For more information about the core concepts, see:

- [Dynamo Disaggregated Serving](../../../docs/design_docs/disagg_serving.md)
- [KV Cache Routing Architecture](../../../docs/router/kv_cache_routing.md)

## Architecture Overview

The multi-node setup consists of:

- **1 Frontend**: Receives HTTP requests and uses KV routing to distribute them
- **2 Model Replicas**: Each with dedicated prefill and decode workers
- **Smart KV-Aware Routing**: Intelligently routes requests based on KV cache locality across **all workers**

```mermaid
---
title: Multi-Node Architecture with Full KV Routing (SGLang)
---
flowchart TD
    Client["Users/Clients<br/>(HTTP)"] --> Frontend["Frontend<br/>KV-Aware Router<br/>(Any Node)"]

    Frontend --> Router{KV Routing<br/>Decision}

    Router --> Prefill1["Prefill Worker 1"]
    Router --> Prefill2["Prefill Worker 2"]

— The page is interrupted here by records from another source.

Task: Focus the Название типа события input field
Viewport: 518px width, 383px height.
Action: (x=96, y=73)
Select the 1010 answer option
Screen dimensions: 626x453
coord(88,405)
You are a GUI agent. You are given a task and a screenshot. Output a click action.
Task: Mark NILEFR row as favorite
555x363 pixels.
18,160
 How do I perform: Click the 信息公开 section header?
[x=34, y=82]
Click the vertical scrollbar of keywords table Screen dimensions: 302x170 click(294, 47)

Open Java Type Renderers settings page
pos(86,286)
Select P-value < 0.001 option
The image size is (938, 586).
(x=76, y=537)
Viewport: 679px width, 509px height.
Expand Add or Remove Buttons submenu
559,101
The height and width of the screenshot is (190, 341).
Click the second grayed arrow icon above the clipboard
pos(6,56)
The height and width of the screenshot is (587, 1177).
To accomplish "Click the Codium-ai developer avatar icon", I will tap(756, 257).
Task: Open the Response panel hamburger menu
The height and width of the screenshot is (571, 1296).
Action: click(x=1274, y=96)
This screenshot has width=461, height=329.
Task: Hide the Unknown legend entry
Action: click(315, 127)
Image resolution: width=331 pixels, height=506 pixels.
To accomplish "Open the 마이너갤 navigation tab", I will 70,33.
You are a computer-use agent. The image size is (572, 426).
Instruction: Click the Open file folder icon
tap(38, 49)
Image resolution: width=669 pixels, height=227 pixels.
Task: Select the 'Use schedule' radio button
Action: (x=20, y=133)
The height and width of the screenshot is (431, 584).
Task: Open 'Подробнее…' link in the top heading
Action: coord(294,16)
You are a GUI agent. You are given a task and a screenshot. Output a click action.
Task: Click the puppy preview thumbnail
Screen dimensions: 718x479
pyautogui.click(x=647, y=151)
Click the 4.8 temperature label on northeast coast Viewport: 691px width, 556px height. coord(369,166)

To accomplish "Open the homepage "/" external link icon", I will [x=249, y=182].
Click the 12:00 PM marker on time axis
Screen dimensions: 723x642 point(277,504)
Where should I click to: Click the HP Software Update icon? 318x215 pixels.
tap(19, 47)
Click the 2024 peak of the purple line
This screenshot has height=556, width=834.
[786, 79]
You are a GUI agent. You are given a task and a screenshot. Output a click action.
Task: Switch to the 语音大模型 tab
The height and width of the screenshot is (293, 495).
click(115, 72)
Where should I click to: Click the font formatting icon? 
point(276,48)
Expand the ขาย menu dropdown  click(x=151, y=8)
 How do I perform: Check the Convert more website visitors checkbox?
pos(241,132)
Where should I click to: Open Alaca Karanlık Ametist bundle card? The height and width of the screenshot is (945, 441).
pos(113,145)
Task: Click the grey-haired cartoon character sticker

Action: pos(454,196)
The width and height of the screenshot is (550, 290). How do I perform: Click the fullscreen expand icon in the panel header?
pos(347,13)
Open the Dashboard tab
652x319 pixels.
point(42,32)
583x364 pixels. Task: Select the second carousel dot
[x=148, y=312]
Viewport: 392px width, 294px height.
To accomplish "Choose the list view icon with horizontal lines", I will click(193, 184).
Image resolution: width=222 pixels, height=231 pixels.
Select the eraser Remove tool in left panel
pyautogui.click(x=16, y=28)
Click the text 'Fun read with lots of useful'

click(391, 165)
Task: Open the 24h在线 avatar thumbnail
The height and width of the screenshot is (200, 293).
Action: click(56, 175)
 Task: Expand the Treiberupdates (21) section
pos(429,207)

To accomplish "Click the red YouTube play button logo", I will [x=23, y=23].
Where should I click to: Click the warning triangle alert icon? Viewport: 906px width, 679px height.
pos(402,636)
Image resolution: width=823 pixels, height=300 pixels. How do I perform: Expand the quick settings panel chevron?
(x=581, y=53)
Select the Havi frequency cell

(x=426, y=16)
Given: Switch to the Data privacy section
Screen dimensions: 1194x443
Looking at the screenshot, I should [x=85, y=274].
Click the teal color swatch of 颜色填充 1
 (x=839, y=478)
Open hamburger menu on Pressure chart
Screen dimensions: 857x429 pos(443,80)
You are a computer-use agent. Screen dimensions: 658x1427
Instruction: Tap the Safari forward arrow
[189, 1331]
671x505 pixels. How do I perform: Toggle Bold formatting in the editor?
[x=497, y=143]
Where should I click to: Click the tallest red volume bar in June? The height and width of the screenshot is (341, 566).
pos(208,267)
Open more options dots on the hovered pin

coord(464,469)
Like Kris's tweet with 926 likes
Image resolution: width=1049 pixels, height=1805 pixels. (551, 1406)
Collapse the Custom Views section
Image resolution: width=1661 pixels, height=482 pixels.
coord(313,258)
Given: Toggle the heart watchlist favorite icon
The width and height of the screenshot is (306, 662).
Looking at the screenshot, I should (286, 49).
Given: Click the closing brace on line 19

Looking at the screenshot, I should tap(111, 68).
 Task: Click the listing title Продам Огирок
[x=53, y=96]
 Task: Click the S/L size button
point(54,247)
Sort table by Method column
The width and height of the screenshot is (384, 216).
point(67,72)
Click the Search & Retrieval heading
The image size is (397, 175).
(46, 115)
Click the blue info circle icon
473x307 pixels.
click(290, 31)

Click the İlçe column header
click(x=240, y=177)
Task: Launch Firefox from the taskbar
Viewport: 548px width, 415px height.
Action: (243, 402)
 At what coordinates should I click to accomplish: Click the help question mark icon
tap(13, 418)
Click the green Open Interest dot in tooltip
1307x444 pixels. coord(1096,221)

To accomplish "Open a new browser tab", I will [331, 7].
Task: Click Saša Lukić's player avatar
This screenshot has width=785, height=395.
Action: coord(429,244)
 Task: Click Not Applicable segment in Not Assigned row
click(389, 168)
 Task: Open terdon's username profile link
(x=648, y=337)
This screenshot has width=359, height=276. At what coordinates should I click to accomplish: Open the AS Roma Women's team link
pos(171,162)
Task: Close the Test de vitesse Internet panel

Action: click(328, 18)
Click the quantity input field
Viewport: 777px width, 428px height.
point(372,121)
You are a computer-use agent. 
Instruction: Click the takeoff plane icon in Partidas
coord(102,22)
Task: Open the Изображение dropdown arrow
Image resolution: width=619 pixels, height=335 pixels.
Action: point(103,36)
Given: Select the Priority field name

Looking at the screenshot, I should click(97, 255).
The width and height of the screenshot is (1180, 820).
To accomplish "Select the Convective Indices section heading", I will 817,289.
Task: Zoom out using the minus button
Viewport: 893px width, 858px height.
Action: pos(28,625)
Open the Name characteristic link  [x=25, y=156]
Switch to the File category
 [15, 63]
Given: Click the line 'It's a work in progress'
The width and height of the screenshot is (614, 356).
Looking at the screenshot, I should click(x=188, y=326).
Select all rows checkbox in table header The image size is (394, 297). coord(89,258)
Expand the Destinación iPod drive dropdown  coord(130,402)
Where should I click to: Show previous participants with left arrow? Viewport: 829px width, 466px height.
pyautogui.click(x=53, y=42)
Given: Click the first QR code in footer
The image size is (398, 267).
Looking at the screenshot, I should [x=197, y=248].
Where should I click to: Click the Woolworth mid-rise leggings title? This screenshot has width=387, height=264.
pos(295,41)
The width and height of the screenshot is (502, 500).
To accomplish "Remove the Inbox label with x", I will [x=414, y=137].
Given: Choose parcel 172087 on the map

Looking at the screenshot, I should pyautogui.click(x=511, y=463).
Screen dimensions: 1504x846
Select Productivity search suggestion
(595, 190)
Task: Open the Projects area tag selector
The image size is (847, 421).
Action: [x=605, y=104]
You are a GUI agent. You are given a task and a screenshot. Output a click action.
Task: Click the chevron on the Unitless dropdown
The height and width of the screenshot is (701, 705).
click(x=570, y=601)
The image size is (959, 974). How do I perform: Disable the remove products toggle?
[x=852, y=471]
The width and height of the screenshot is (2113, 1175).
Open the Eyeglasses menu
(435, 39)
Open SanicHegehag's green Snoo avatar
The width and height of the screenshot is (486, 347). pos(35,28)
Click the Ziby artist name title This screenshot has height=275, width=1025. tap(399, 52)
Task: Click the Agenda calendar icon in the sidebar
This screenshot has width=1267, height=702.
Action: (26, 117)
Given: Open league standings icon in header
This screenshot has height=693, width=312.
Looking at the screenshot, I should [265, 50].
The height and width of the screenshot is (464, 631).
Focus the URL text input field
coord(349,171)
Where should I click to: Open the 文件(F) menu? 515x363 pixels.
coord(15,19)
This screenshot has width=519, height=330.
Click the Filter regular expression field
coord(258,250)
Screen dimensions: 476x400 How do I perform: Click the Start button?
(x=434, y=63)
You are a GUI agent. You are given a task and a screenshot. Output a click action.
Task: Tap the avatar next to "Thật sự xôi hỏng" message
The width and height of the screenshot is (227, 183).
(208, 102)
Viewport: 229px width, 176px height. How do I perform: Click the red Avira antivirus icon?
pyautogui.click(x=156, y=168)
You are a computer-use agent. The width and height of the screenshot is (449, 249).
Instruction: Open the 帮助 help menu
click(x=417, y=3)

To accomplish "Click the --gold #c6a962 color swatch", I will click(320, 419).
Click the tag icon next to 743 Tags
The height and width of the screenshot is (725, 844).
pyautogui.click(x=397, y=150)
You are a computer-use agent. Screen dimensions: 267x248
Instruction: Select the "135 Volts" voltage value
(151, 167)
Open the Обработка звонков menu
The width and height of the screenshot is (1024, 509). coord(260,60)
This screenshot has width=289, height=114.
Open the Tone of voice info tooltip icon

    Prefill1 -->|NIXL Transfer| Decode1
    Prefill2 -->|NIXL Transfer| Decode2

    Prefill1 -.->|KV Events| Frontend
    Prefill2 -.->|KV Events| Frontend

    Decode1 --> |Response| Frontend
    Decode2 --> |Response| Frontend

    Frontend --> Client

    subgraph Node1["Node 1"]
        Decode1
        Prefill1
    end

    subgraph Node2["Node 2"]
        Decode2
        Prefill2
    end

```

## What is KV-Aware Routing?

KV-aware routing optimizes LLM inference by directing requests to workers that already have relevant data cached. Instead of random or round-robin distribution, the router:

- **Tracks cached data**: Monitors which token sequences are cached on each worker
- **Maximizes cache reuse**: Routes requests to workers with the best cache overlap, reducing redundant computation
- **Balances load**: Considers both cache efficiency and worker utilization when making routing decisions

This is particularly beneficial for:

- **Shared system prompts**: Cached across workers and reused efficiently
- **Multi-turn conversations**: Full conversation history benefits from caching
- **Similar queries**: Common prefixes are computed once and reused
- **Batch processing**: Related requests can be routed to workers with shared context

For detailed technical information about how KV routing works, see the [KV Cache Routing Architecture documentation](../../../docs/router/kv_cache_routing.md).

## Prerequisites

### 1. Infrastructure Services

Ensure etcd and NATS are running on a node accessible by all workers:

```bash
# On the infrastructure node (can be Node 1 or a dedicated node)
docker compose -f deploy/docker-compose.yml up -d
```

Note the IP address of this node - you'll need it for worker configuration.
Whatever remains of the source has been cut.